O procurador da OAB destaca que, em última análise, sobretudo considerando que a Súmula 266 do STF veda o mandado de segurança contra lei em tese, a aplicação do limite temporal após a edição do ato normativo “serviria somente para obstaculizar a tutela jurisdicional”. Conde analisa que seriam subvertidos “os princípios que orientam a ordem jurídica nacional, em especial, a própria segurança jurídica”.

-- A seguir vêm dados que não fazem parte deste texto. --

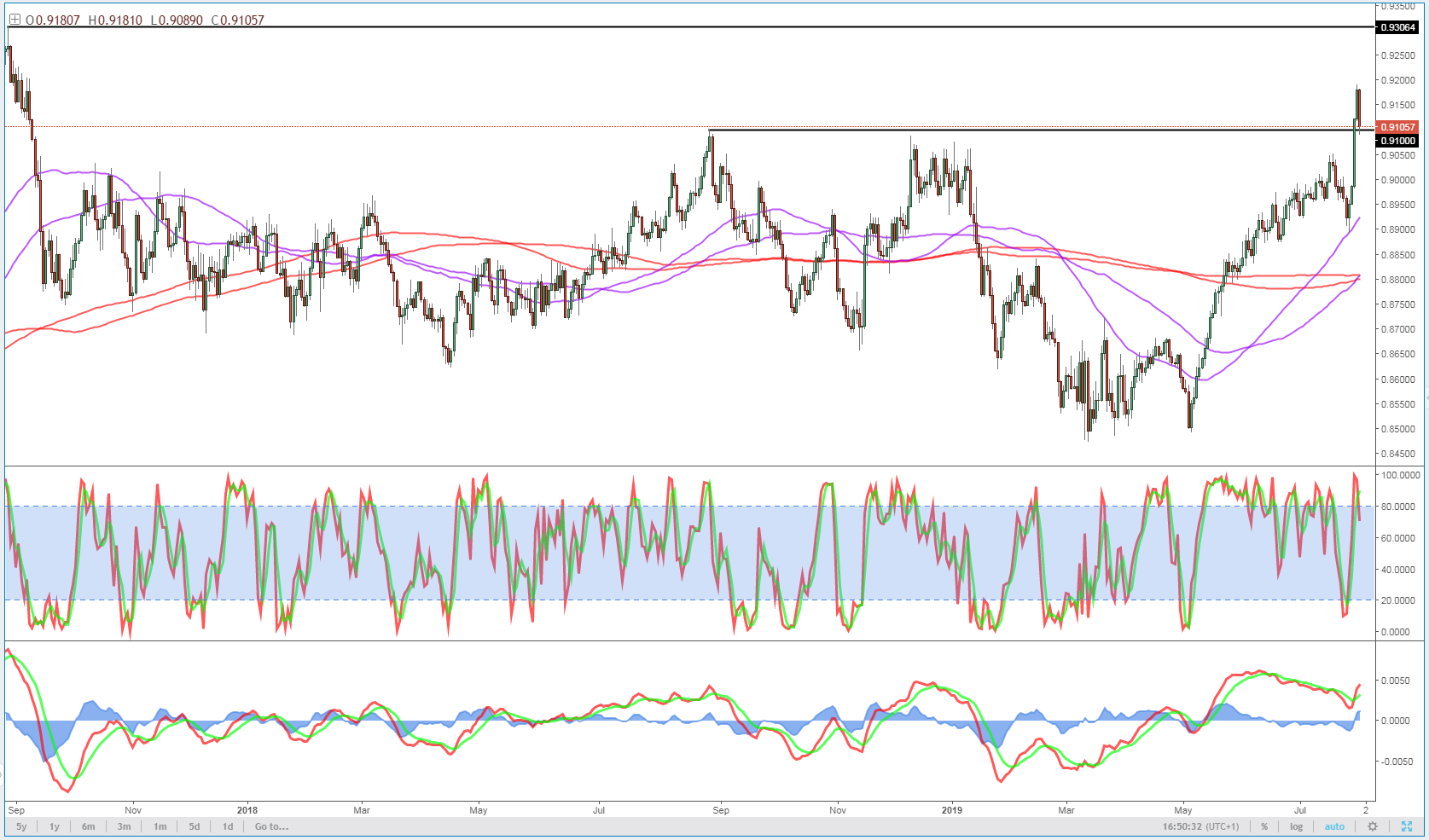Viewport: 1429px width, 840px height.
Task: Choose the 1m time range
Action: [x=160, y=826]
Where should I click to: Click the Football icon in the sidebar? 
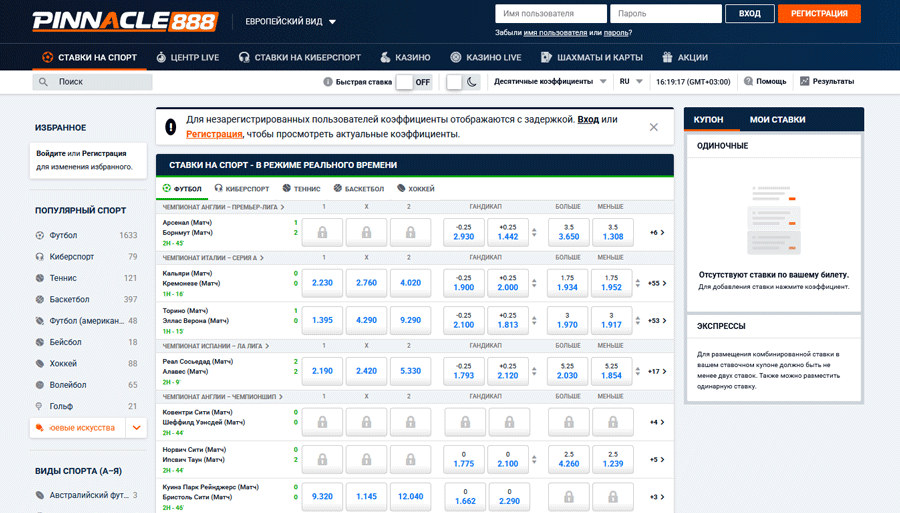(41, 235)
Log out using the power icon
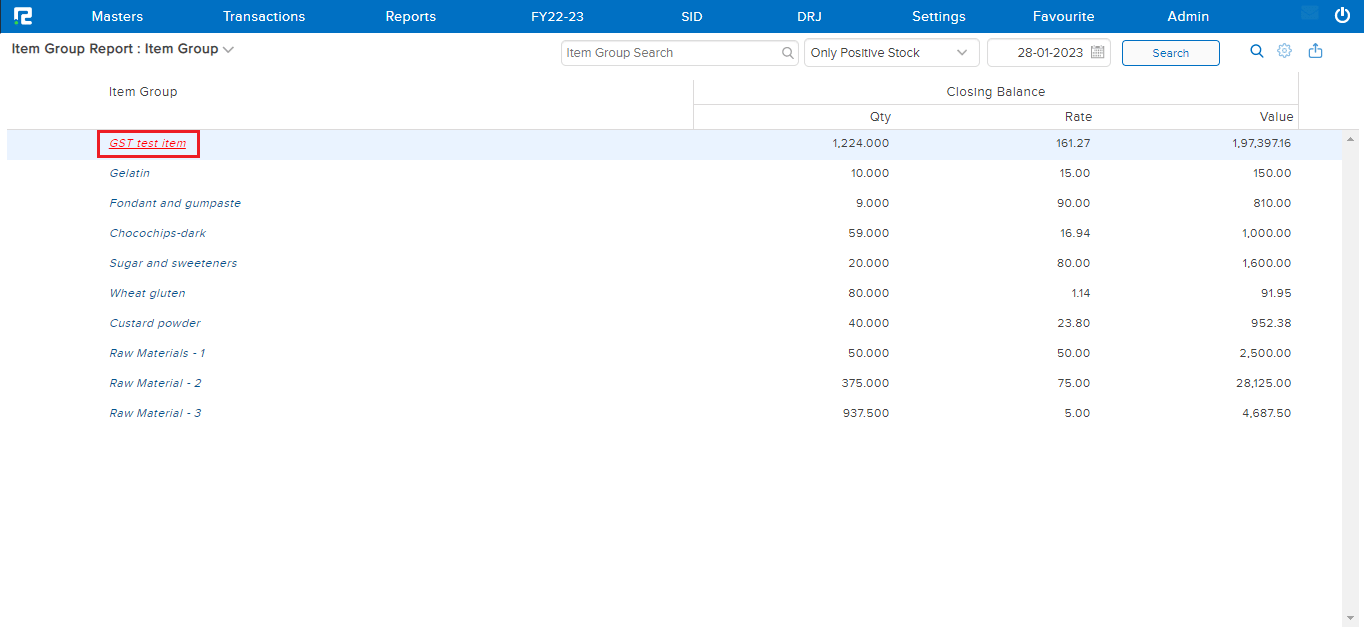Image resolution: width=1364 pixels, height=627 pixels. (1341, 15)
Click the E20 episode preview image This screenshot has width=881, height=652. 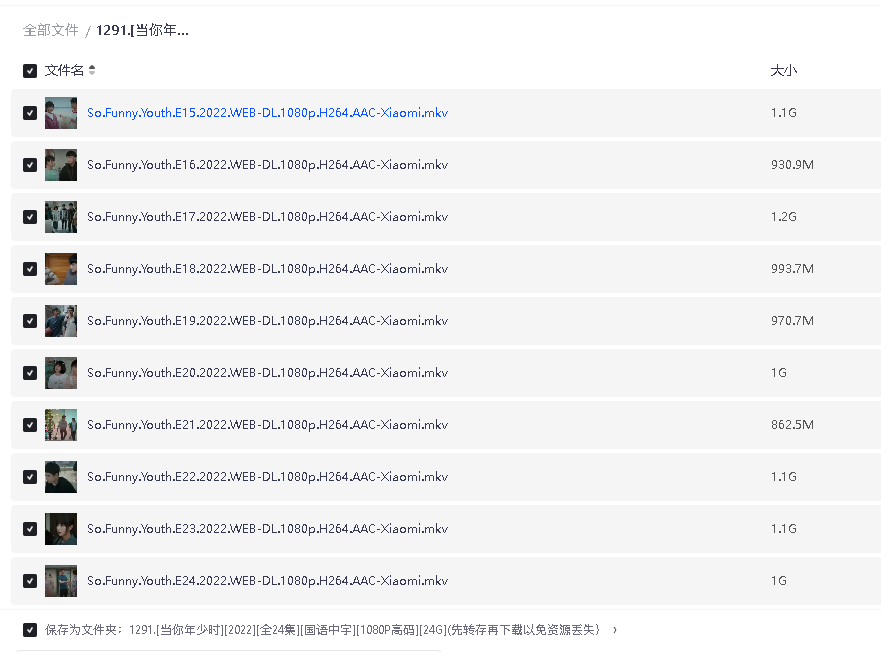click(x=61, y=372)
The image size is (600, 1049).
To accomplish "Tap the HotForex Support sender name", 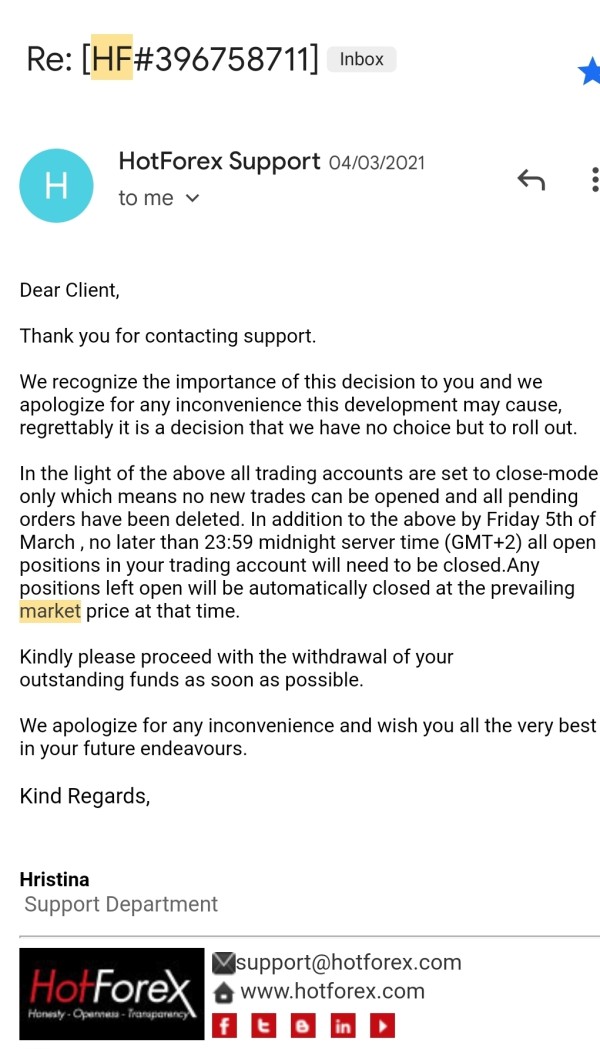I will point(219,161).
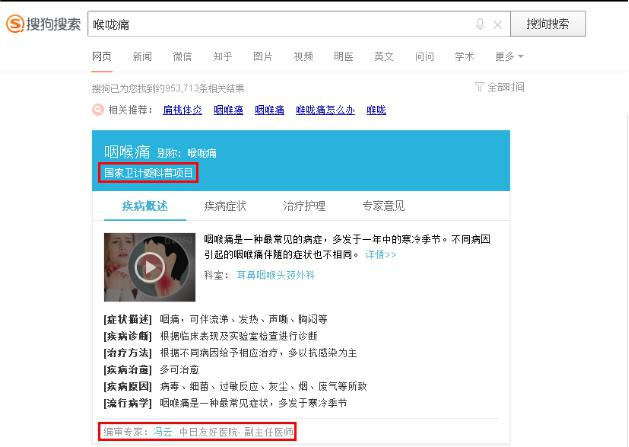Open the 耳鼻咽喉头颈外科 department link
Screen dimensions: 629x447
(x=276, y=275)
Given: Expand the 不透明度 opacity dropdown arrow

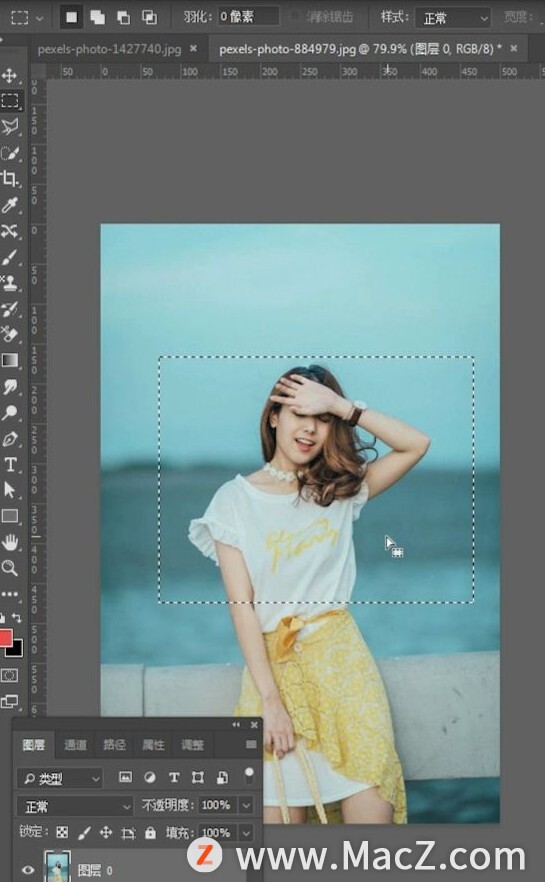Looking at the screenshot, I should [x=246, y=806].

O Índice de Segurança Jurídica e Regulatória (Insejur), criado pelo JOTA em parceria com professores do Insper para avaliar a percepção do setor privado sobre a segurança jurídica e regulatória no Brasil, revelou que 86% dos stakeholders de grandes empresas não consideram que as decisões judiciais sejam consistentes no país. Além disso, para 79% o Judiciário não resolve as disputas de forma previsível.
Paulo Mendes, advogado-geral da União adjunto e professor do Instituto Brasileiro de Ensino, Desenvolvimento e Pesquisa (IDP), avalia que a autorização para que o mandado de segurança seja utilizado de modo preventivo, de fato, é o entendimento mais comum hoje no Judiciário. No entanto, ele considera incoerente esse instrumento gerar efeitos patrimoniais pretéritos, uma vez que ele interrompe a prescrição para a ação de cobrança e permite a compensação de valores pagos indevidamente pelo contribuinte no passado. Ou seja, em caso de vitória para o contribuinte, este terá direito a receber de volta os valores pagos indevidamente desde cinco anos antes da ação judicial.
O problema, observa Mendes, é que o uso do mandado de segurança com essa finalidade viola toda a lógica das Súmulas 269 e 271 do STF. A primeira diz que “o mandado de segurança não é substitutivo de ação de cobrança”. Desse modo, ele não poderia ser utilizado em busca de consequências pecuniárias, ou seja, de deixar de pagar o tributo para frente e de reaver o que foi pago no passado. A segunda define que a “concessão de mandado de segurança não produz efeitos patrimoniais em relação a período pretérito, os quais devem ser reclamados administrativamente ou pela via judicial própria”. “O contribuinte utiliza a decisão para pedir compensação na Receita e começa a utilizar o crédito do passado, ou seja, há um claro efeito patrimonial”, ressalta.
O advogado-geral adjunto da União afirma que, com o mandado de segurança preventivo, “os contribuintes acharam uma forma barata e sem risco de testar teses tributárias no Poder Judiciário”. “Eu digo isso porque eles impetram o mandado de segurança, que dizem ser preventivo, e com isso não correm o risco de pagar honorários advocatícios, podem desistir no momento em que quiserem, interrompem a prescrição para a cobrança de tributos e permitem a compensação para cinco anos passados”, critica Mendes.